遺伝子破壊するゲノム編集に600兆円!?
昨年11月に中国の研究者が、夫がエイズ患者の夫婦の受精卵の遺伝子をゲノム編集で壊し、将来エイズに感染しにくい双子の女児を誕生させたという研究を公表して以来、ゲノム編集という言葉がマスコミを賑わしている。 ゲノム編集とは簡単に言えば、目的とする特定の遺伝子を破壊し、あるいはそこに必要な遺伝子を挿入する技術である。過去数年間にこの技術は飛躍的に発展し、新たな産業革命になるかもと言われている。特に期待が大きいのは農畜産物の品種改良と医療分野における応用である。国内でもゲノム編集で筋肉モリモリの豚や鯛が出来る。あるいは人間の腎臓や心臓を持つ豚を作り、提供者不足に悩む臓器移植に使う研究が行われている。

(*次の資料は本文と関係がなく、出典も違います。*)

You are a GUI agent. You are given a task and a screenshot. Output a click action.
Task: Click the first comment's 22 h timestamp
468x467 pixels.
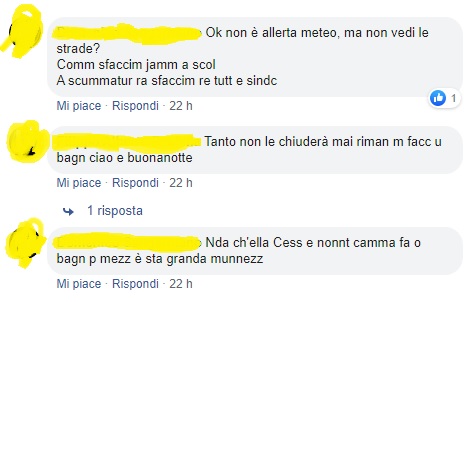click(181, 106)
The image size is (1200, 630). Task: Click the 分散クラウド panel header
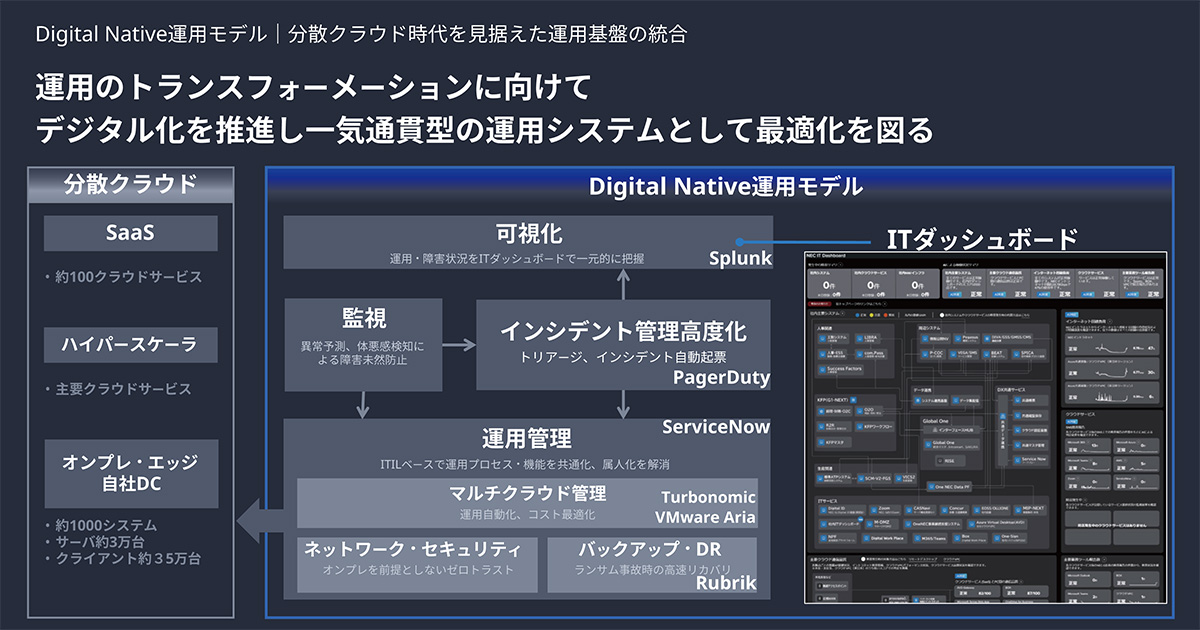pos(131,184)
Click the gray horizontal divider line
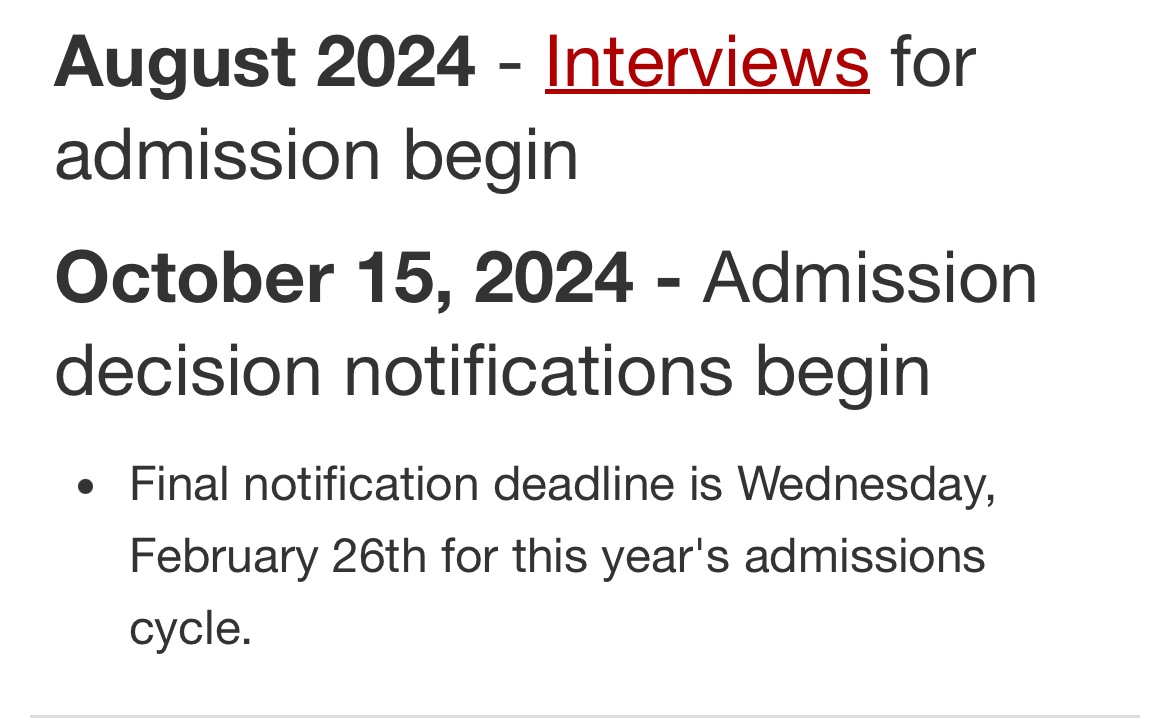The image size is (1170, 718). pos(585,715)
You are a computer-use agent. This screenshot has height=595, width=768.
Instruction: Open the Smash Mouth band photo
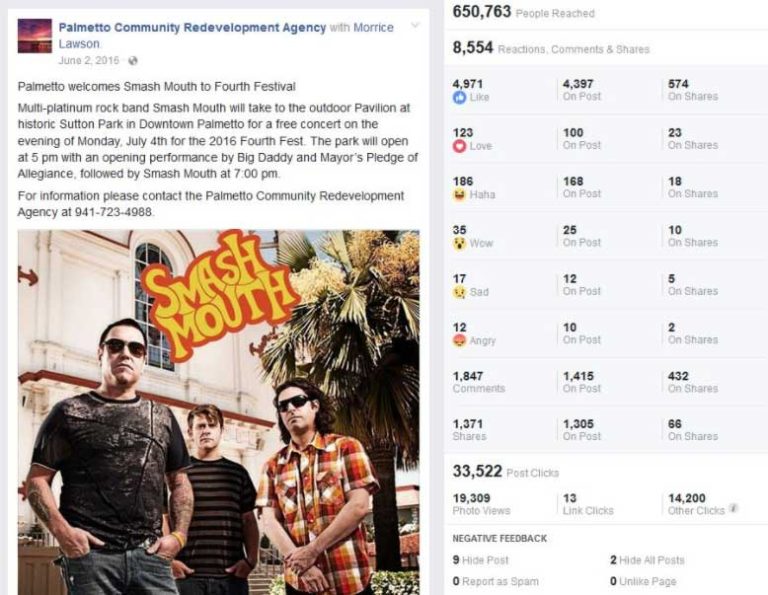pyautogui.click(x=218, y=412)
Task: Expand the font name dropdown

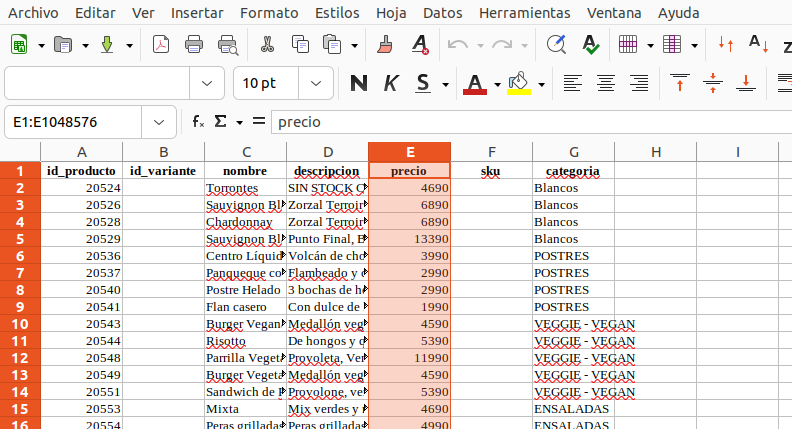Action: tap(207, 83)
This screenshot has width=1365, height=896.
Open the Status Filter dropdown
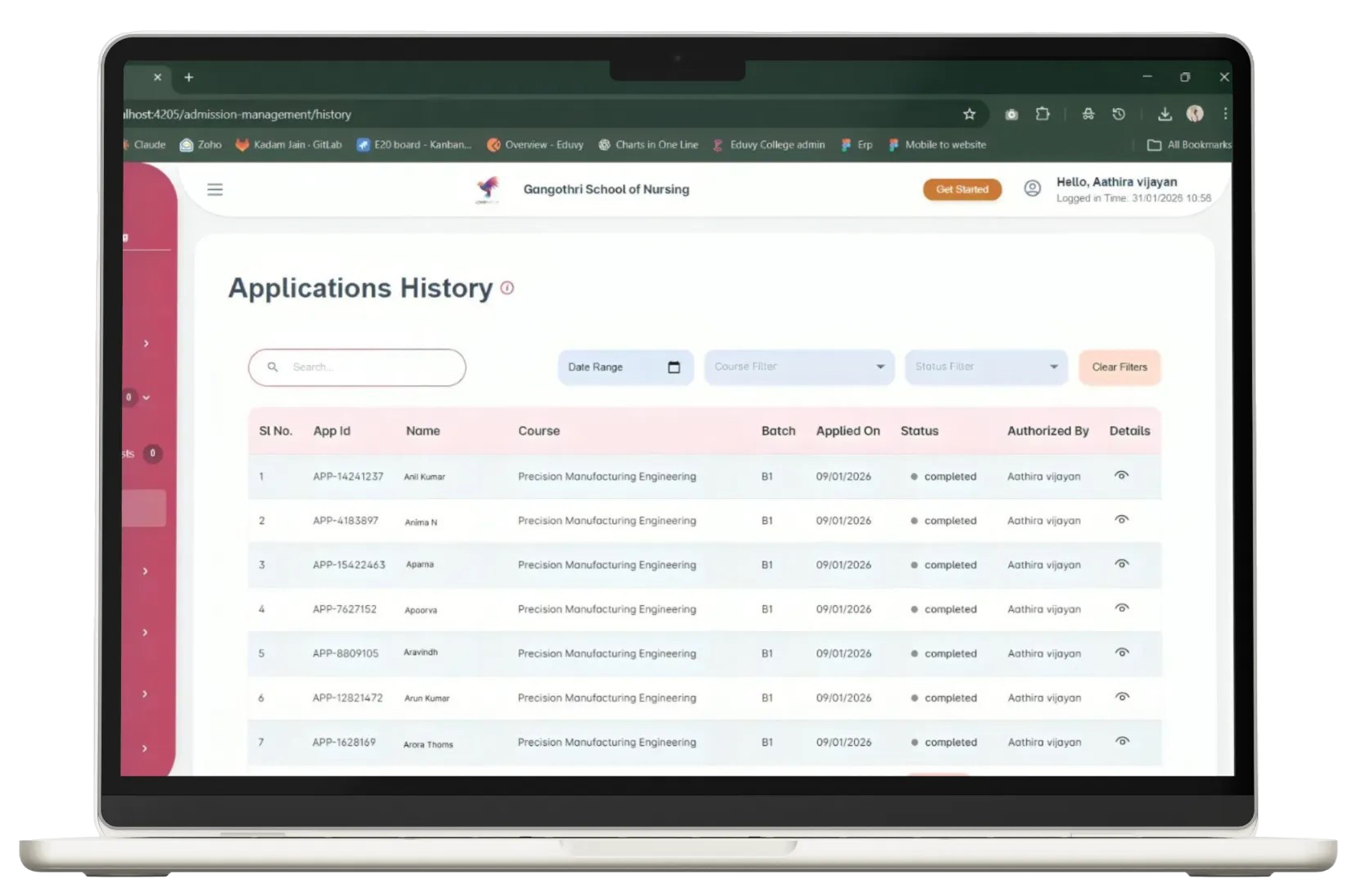[x=986, y=367]
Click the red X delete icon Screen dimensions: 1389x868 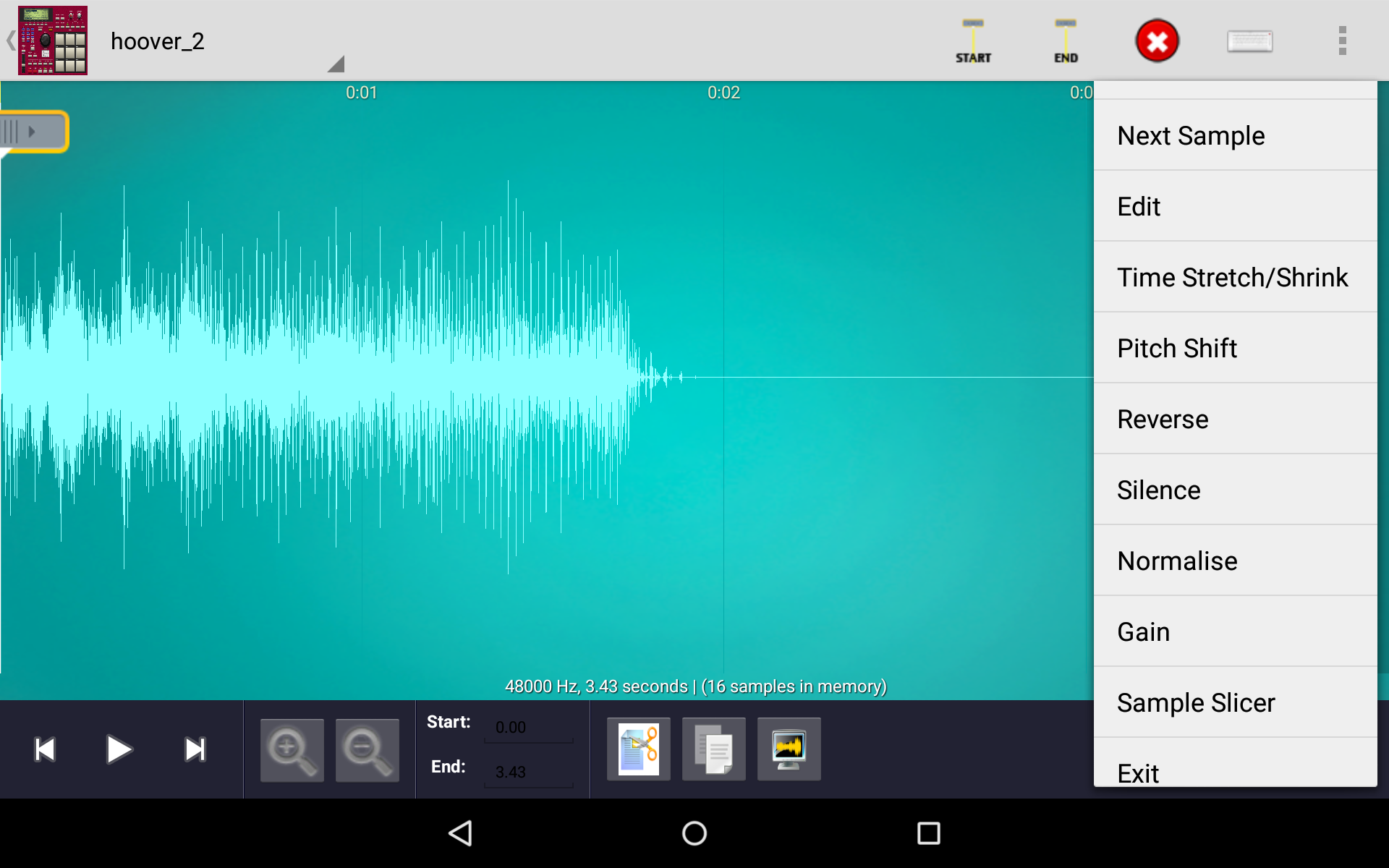pyautogui.click(x=1157, y=41)
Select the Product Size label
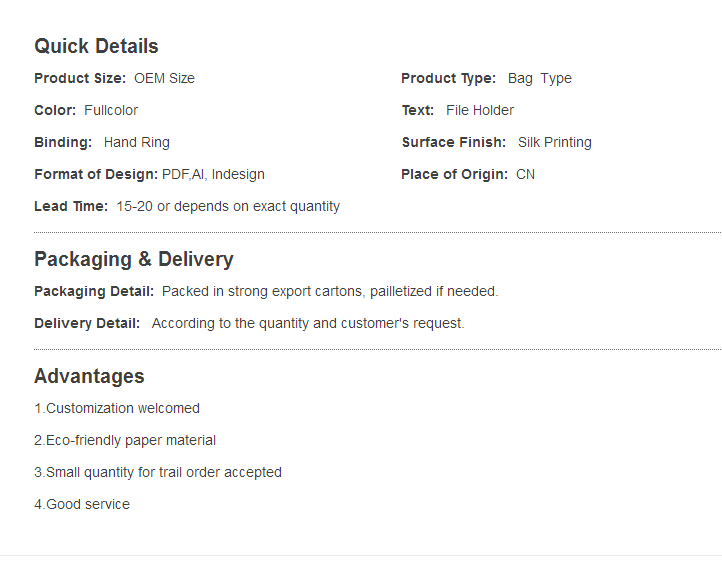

意図しない遺伝子も破壊してしまうオフターゲット等、技術的にはまだまだ未解決の問題が多くあるにもかかわらず、厚労省はゲノム編集で作った食品に関し、安全審査や表示の必要はなく、開発企業の届け出だけで済ませる意向である。これはアメリカの主張そのままである。背景には昨年6月15日に行われた内閣府の「統合イノベーション会議」前日の安倍首相の発言がある。首相は閣僚会議の席上「この技術(ゲノム編集)を成長戦略のど真ん中に位置付け、関係大臣はこれまでの発想にとらわれない大胆な政策を一丸となって迅速かつ確実に実行すべし」と発言した(エコノミスト:2019年1月22日号)。
内閣府によればゲノム編集は今後600兆円規模の市場になると期待されている。命を金になるか否かで判断する政治は一刻も早く止めさせなければ。